In a flash! Science

Bright lines on a dark background

View of a total solar eclipse is seen in Longyearbyen on Svalbard on March 20, 2015.   | Photo Credit: Nesvold, Jon Olav

Have you seen a total solar eclipse? Even if you haven’t experienced it first hand, you would have at least seen a lot of pictures of the same. Though the moments of totality experienced through centuries add up only to a small amount of time, the research and progress in this field has been phenomenal.

Eclipse spectroscopy has been the reason behind the remarkable rise of this branch of astronomy. Spectroscopes are optical instruments that are used to measure the properties of light over a portion of the electromagnetic spectrum. Even though it was still a new invention, astronomers took to it and started employing them in their trade.

Spectroscopy in astronomy

They began using it to observe the solar corona in 1868. Prominences (large, bright feature extending outwards from the sun’s surface) gave a bright line spectrum, proving that they are gaseous in nature.

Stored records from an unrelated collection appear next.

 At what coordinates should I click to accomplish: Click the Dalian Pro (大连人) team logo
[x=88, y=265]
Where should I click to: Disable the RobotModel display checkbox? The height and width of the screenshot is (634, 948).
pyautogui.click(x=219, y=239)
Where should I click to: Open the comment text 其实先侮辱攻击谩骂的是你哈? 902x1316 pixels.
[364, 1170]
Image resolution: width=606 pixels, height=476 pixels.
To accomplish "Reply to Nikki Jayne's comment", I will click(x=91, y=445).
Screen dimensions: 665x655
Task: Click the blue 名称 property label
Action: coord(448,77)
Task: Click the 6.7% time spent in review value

Helium was discovered in the sun in 1869 and a green line was observed in the spectrum, which proved to be unaccounted for in the decades that followed. It was only after nearly 70 years that the green line and others found in the coronal spectrum were proved to indicate temperature of the order of 1 to 2 million degrees.

It was during this time that Charles Augustus Young, who had changed his plans to become a missionary and later became a professor of mathematics and natural philosophy in 1856, accepted the Appleton professorship at Dartmouth in 1866. It was here that he started his serious research in astronomy, along with a powerful ally in the form of a spectroscope, made possible owing to the Appleton fund.

Flash of brilliance

Young undertook many eclipse expeditions, including the one that took him to Jerez, Spain on December 22, 1870. And while observing the total eclipse through his spectroscope, Young made his discovery.

Bright lines on a dark background
At the instant when the photosphere was completely covered up by the moon, Young observed bright spectrum lines on a dark background, wherein a moment ago there had been dark lines on a bright background. The swiftness of the change, which happened once at the start and once again at the end of totality and lasted perhaps for a second or two, prompted Young to name the bright line spectrum as the flash spectrum.

A rare phenomena in observational astronomy, it was this research that also led Young to announce the “reversing layer” of the sun. A layer of relatively cool gas (when compared to the very hot photosphere) forming the lower part of sun’s chromosphere, the reversing layer gives rise to the dark absorption lines in the sun’s spectrum.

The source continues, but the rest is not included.